One of Mr. Hagman’s more affecting roles was as Art Carney’s self-pitying son in “Harry and Tonto” (1974). He also appeared in “The Eagle Has Landed” (1976) and “Superman” (1978) and showed his comic talent in “Mother Juggs and Speed” (1976) as an oversexed ambulance driver working opposite Bill Cosby and Raquel Welch.
More recently, Mr. Hagman portrayed a Texas millionaire in “Nixon” (1995) and a governor in “Primary Colors” (1998).
He reprised the role of J.R. Ewing in a new version of “Dallas,” which debuted on TNT in June.
In 2005, Mr. Hagman’s wife was diagnosed with Alzheimer’s disease. She survives, along with two children.

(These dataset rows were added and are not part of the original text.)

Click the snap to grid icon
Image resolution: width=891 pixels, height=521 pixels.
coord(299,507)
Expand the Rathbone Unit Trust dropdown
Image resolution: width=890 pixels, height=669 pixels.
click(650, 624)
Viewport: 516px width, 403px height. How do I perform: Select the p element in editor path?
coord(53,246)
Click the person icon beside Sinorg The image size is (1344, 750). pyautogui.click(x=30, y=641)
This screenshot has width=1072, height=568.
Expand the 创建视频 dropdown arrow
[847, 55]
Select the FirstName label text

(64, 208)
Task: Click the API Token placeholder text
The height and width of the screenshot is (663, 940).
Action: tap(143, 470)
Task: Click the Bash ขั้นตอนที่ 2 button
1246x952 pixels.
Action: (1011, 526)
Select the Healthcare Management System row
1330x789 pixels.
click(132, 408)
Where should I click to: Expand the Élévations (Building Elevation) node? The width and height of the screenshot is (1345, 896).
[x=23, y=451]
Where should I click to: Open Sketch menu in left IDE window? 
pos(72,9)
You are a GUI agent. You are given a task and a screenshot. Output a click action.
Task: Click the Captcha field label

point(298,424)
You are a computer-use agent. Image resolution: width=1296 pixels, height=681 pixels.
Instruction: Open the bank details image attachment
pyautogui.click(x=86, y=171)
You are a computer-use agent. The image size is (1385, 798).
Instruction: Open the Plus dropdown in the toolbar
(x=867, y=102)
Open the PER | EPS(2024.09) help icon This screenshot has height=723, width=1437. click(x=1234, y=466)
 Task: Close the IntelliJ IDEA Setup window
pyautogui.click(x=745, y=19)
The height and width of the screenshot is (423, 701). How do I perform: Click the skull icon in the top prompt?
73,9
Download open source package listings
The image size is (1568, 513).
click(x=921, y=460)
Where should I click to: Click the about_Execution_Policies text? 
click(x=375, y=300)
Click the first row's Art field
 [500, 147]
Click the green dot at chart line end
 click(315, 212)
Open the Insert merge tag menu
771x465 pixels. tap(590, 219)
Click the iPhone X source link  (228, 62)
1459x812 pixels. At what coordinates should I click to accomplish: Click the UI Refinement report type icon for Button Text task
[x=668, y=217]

For 25 years, Mr. Hagman observed “silent Sundays,” refusing to talk, a move he initially made to rest his voice. After giving up cigarettes, he often carried a hand-held fan to blow fumes back toward smokers.
He had long been known as an amiable eccentric who was considered the unofficial mayor of Malibu, where he lived for decades in an oceanfront home. He often led impromptu ragtag parades on the sand while wearing outlandish costumes and flew a flag from his deck that declared “Vita Celebratio Est” — “Life is a celebration.”